* WHAT NEEDS TO BE DONE
Each line from the one holding "Open the Mode Geometric dropdown" through the end of the records should be returned exactly, while pictures are skipped.
Start of PROVIDED MATERIAL
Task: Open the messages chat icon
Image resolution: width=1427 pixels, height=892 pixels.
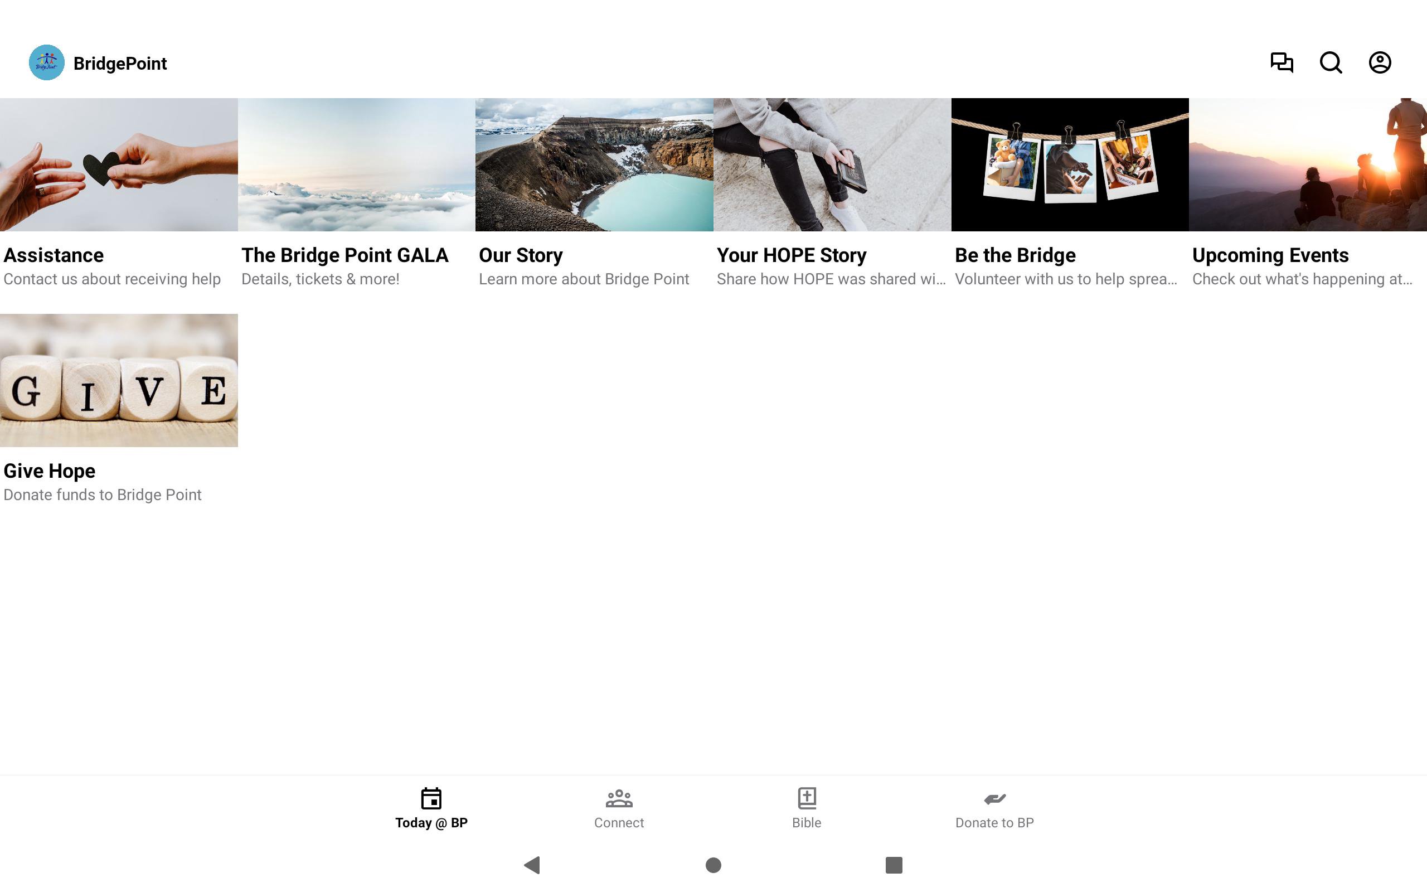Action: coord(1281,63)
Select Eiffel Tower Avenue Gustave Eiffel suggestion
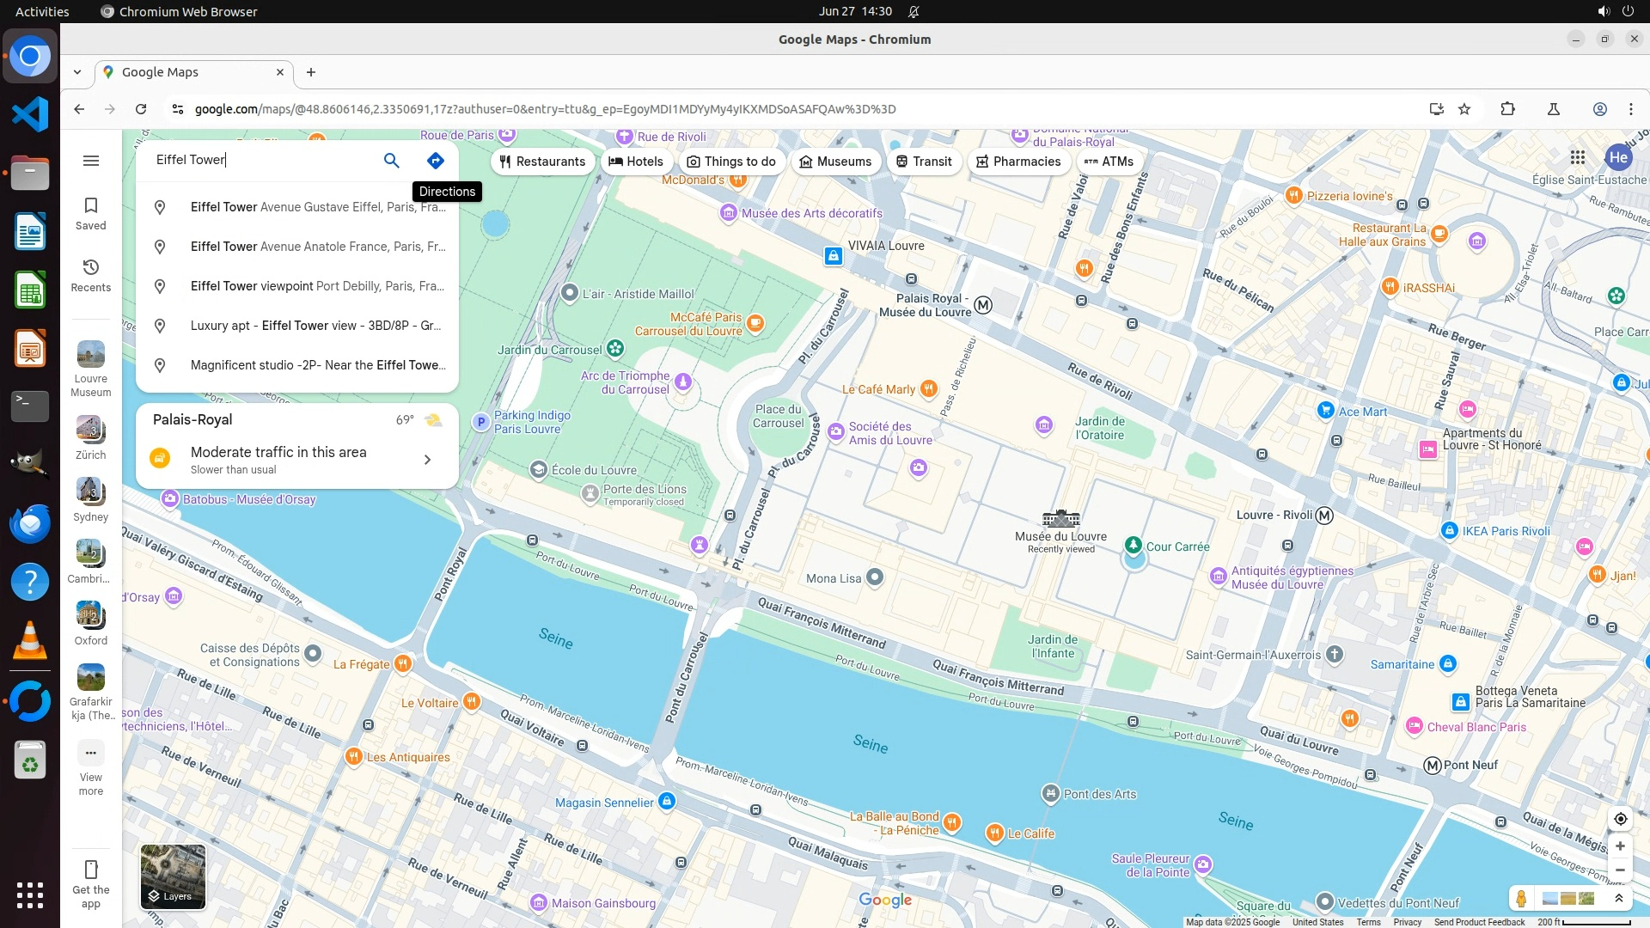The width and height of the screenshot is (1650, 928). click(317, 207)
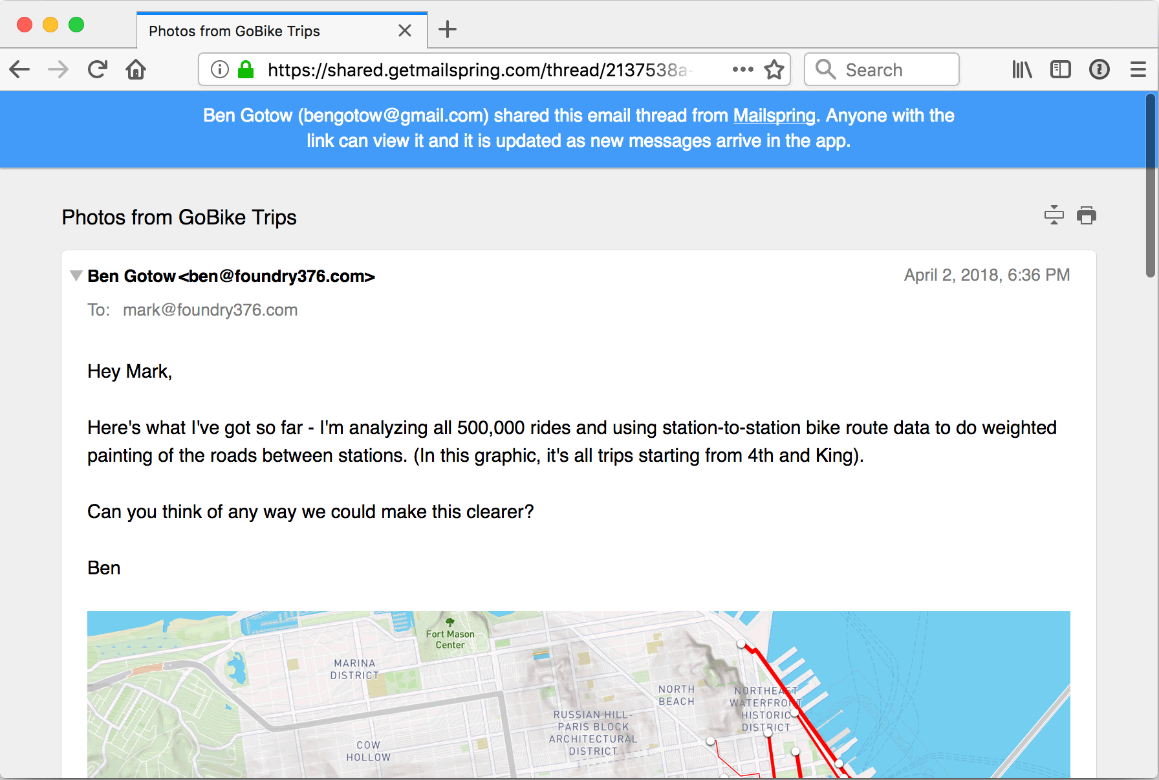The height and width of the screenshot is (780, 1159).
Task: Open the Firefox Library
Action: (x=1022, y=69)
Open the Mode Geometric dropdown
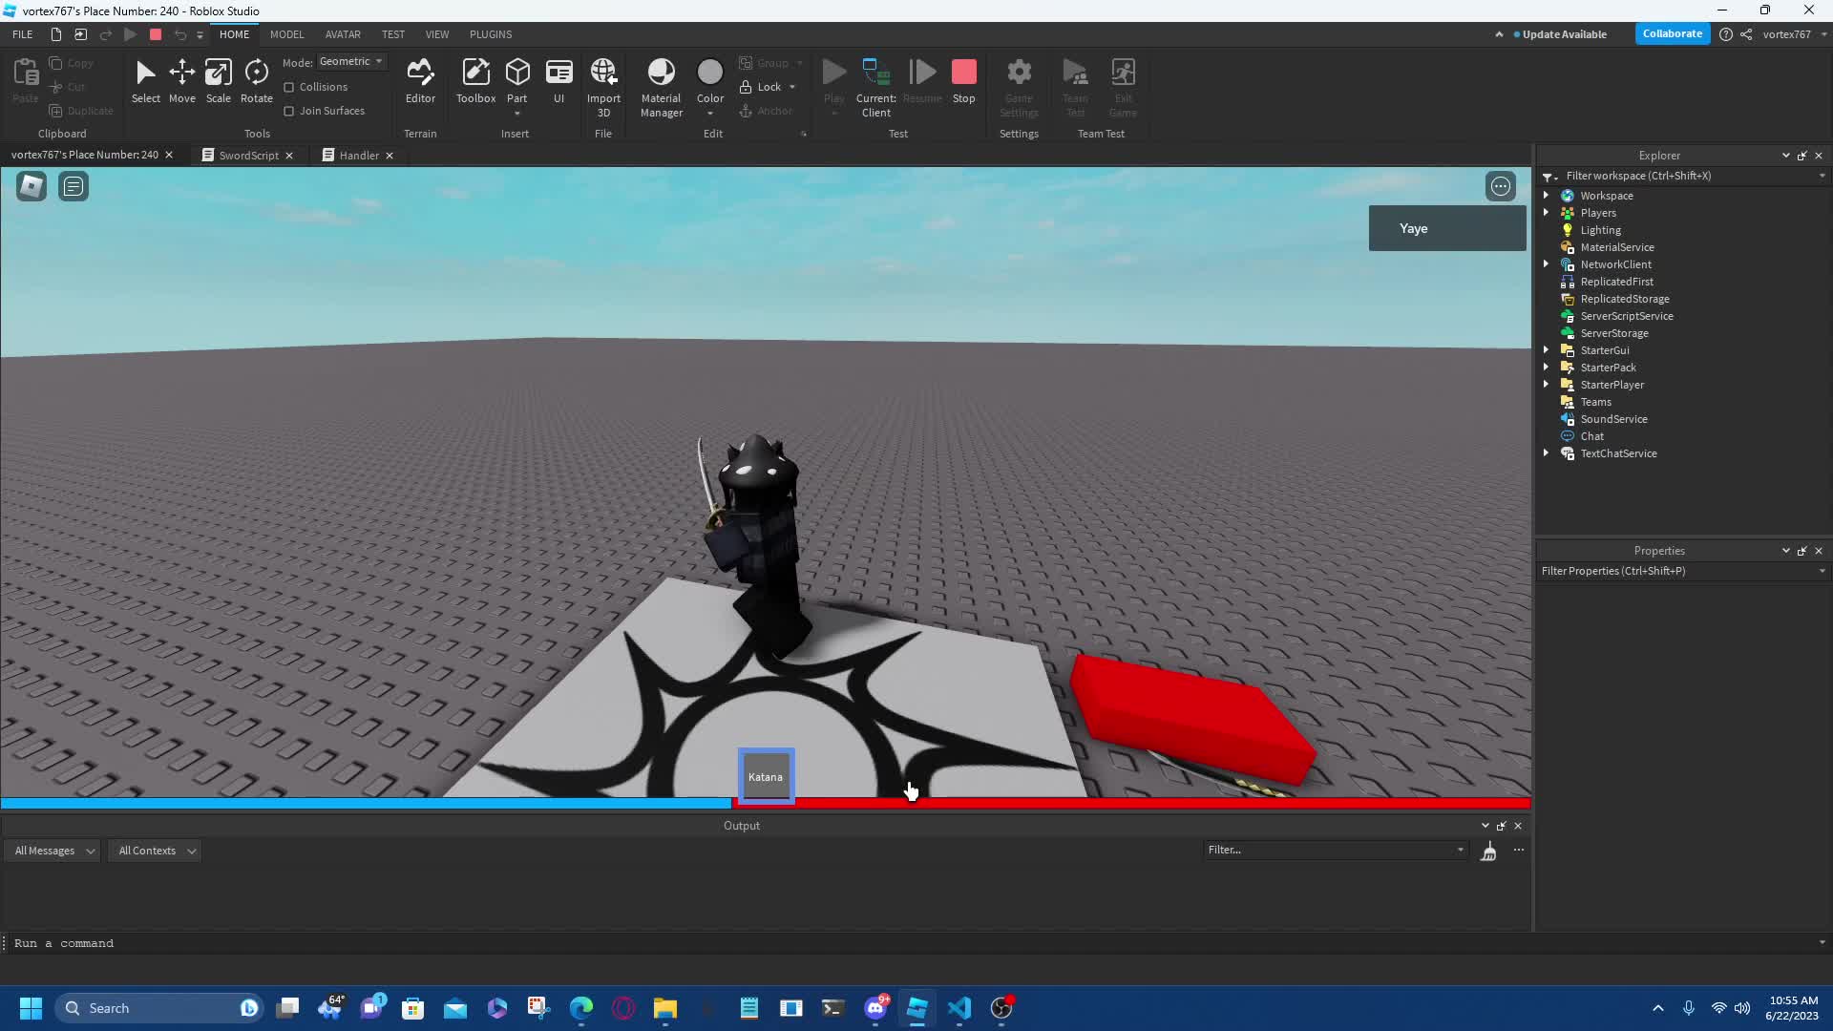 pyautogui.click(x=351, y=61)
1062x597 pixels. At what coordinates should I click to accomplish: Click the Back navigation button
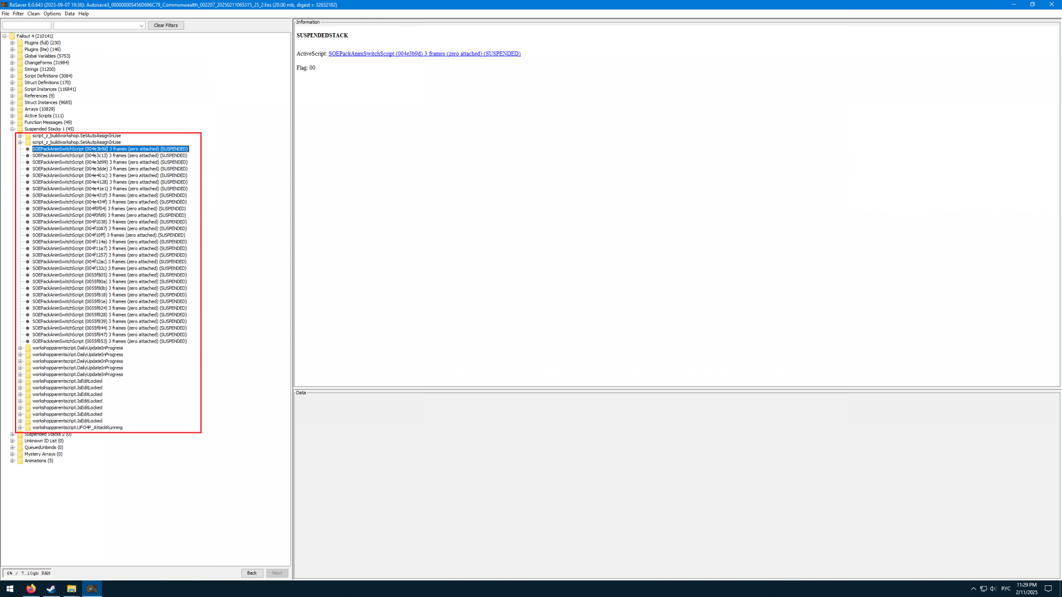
End of PROVIDED MATERIAL
* TASK RESULT
Open the Mode Geometric dropdown
 pyautogui.click(x=351, y=61)
1062x597 pixels. At what coordinates should I click to accomplish: Click the Back navigation button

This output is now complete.